WHAT IS BEING ASKED :: Pictures excluded, copy all of the data below exactly.

══ EXTRACTED RECORDS

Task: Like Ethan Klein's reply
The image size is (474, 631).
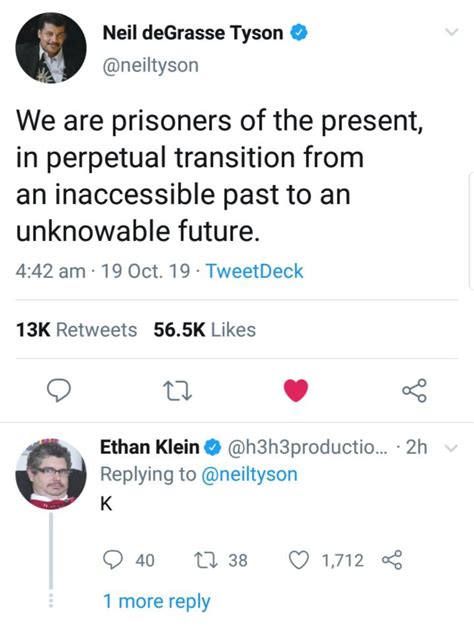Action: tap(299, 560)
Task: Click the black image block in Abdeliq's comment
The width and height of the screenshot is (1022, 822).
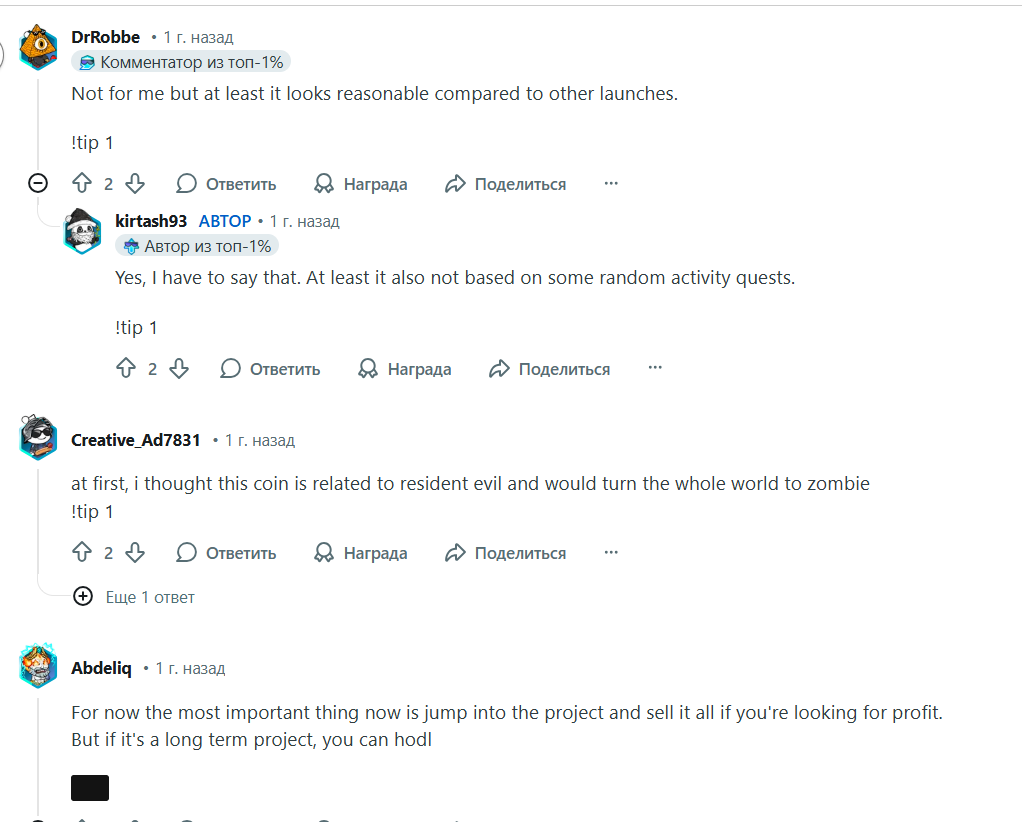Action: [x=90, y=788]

════

OUTPUT FOR THIS TASK ::
Task: Like Ethan Klein's reply
The image size is (474, 631).
Action: tap(299, 560)
Task: Click the black image block in Abdeliq's comment
The width and height of the screenshot is (1022, 822).
Action: [x=90, y=788]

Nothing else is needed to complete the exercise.